A bookmaker’s gambling ledger containing bets from thousands of sporting events seems more likely to inspire a plot point in a crime film than advance our understanding of the dynamics of financial markets. For Tobias Moskowitz, sports betting contracts were  the ideal place to observe how prices shift due to overreaction to information.

In a novel approach, Moskowitz has used betting contracts as a new window to answer an old argument. It’s long been shown that a combination of value and momentum stock-picking strategies yields stronger-than-average returns.  However, economists disagree over whether these high returns reflect some sort of risk premium, or a if there is a behavioral explanation. The Fama Family Professor of Finance at Chicago Booth realized betting contracts offered a way to test both cases. He shared his insights from the study at a Becker Brown Bag talk to MBA students on February 24, 2014.

Moskowitz realized that gambling data has unique features that make linkages between markets, aggregated risk, and models with limited scope less of an issue than with standard financial data. “What’s nice is that betting contracts are independent and purely idiosyncratic, not only to the market, but also to each other,” said Moskowitz. “Certainly between sports and even within a single sport, it’s very rare that one game would influence another, apart from rare situations.”

He analyzed 120,000 gambles across 18,681 NBA games, 7,035 NFL games, 23,986 MLB games, and 9,890 NHL games, examining three points in the lifecycle of each bet: the opening price set by the bookmaker, the closing price before game time, set by betting activity, and the price at the close of the game, when the payoff is determined by the final score. Examining the regression of the betting horizon between each price, Moskowitz hypothesized that the price would move because for two reasons: shifting sentiment and new information. But what he didn’t know for certain was which of the two would be a better predictor of the price of a gambling contract.

Suppose that betting markets are governed solely by the efficient market hypothesis, Moskowitz noted. “A key player gets injured. You thought that the spread ought to be three points, but suddenly Peyton Manning isn’t playing, and the spread drops.” Under an efficient market, the effect of that new information on the price of the bet would be near instantaneous, and very little change in price would happen between the game starting and ending.

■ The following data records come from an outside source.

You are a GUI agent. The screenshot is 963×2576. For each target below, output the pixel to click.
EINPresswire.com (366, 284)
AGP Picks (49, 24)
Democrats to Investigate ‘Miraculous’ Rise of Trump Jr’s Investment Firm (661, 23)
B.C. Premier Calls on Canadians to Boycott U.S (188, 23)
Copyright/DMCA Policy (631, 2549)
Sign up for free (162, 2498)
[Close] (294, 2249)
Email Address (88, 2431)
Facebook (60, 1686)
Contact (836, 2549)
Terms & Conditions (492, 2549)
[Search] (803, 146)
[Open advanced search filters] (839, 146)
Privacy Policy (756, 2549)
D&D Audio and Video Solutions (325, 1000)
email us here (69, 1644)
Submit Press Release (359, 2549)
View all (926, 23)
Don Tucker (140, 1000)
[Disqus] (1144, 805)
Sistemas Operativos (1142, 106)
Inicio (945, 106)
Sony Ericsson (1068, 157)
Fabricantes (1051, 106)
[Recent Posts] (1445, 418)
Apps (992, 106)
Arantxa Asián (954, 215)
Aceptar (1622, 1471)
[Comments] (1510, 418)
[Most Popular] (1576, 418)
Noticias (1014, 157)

However, under a more behavioral model, sentiment may take over. “People get excited about a team, they like the color of the jersey, whatever it might be, but there’s no information content. Then when prices move [during a game], what’s going to happen?” asked Moskowitz. “If prices move for non-information reasons, they have to be corrected by the time the game ends, since the game outcome is not affected at all by betting behavior.” That means if gamblers feel strongly for a team before a game and overprice bets on their victory, the price will fall as the game’s outcome brings that price more in line with the actual payout of the bet; if they underestimate and undervalue a team’s chances for success, the game outcome will raise the price of a bet on their victory.

So which view pans out in the data? “When the betting opens, people chase returns, and they push up the price, very much like what the behavioral theory suggests happens in financial markets,” says Moskowitz. “Perhaps more interestingly, it reverses by the time the game ends; the game outcome is unrelated to the information content related to chasing returns. What that means is that betting contracts are overpriced [at the start of the game], and you’d be better off placing bets when betting opens.”

The statistical significance of this trend holds more strongly over the short term than the long, meaning the behavioral explanation for price fluctuations isn’t as compelling if you were planning on pursuing a value investment strategy compared to chasing momentum-based returns on your bet. “It’s a question whether you think the glass is half-full or half-empty. The patterns look somewhat compelling, but the statistical significance is slight,” says Moskowitz.

In this light, Moskowitz says the work affirms many behavioral results found in financial markets. But, he cautioned hopeful MBAs in the audience, the potential of leveraging this research is limited. The 10 percent “vig,” or transaction cost for a bet, cuts deeply into the profits statistically possible using the study as a guide, limiting the study’s potential for a usable strategy to pay tuition bills with gambling winnings.